Oregon State University researchers claim that conservatives' denial of human-induced climate change can be reversed by linguistic and visual manipulation. All that is necessary to sway conservative minds, the researchers say, is to couch climate change in terms of patriotism accompanied by a photo of a bald eagle and American flag.
Given their extensive investigation, I'll take Oregon State researchers at their word. But there is a more potent way to lure recalcitrant conservatives into the environmental fold.
Just don't make the mistake of trying to win converts by raising the prospect of the end of the world, or of saving animals and plants from extinction. Such approaches won't work on individuals who view regulation of greenhouse gas emissions as a ploy to facilitate redistribution of wealth to the Democratic Party's base.
A promising methodology to change the minds of conservatives is to bring climate change and other environmental protection issues right to their front doorsteps. Frame environmental concerns in terms of personal health and economic impacts. That is a language that even the most ideologically rigid conservatives can understand, and just as importantly, appreciate.

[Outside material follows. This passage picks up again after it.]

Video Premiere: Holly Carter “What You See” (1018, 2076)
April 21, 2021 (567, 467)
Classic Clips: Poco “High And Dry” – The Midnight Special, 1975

A slew of scientific studies document that it would cost far more to repair (when possible) the damage from environmental degradation than to prevent it in the first place.
For example, the International Energy Agency issued a report in which it was calculated that a $44 trillion investment to decarbonize the world would result in $115 trillion in fuel savings, which when scaled down to the individual's level, would be significant.
Taking everything into account, anti-pollution regulations are projected to cost households an extra $45 annually by 2020. That should be a mere pittance for even most low income families, especially when offset with the monetary benefits from improved public health.
It is true that in a sense, a price tag cannot be put on good health, given it is so elemental to our existence that it is priceless. But costs can be tabulated for poor health in terms of medical expenses, lost work time, and unrealized income because of shorter life spans.
In a study published in Health Affairs, climate change-related ozone pollution was linked to $6.5 billion in health costs during the first decade of this century.
Moreover, when environmental protection is marketed skillfully in terms of health benefits, opponents lose steam. An example is the experience of William Ruckelshaus, the first administrator of the Environmental Protection Agency. He broke new ground in guiding regulation through a bureaucratic maze back in the early 1970s.
"It was easier politically to get things done, he said, "when an environmental problem was presented as a health problem because the latter was less abstract, less politically charged."
Thus, health and economics are likely to surpass photos of eagles in causing conservatives to shift in favor of a green agenda, in practice if not in name.
It will be a conversion that comes not a moment too soon.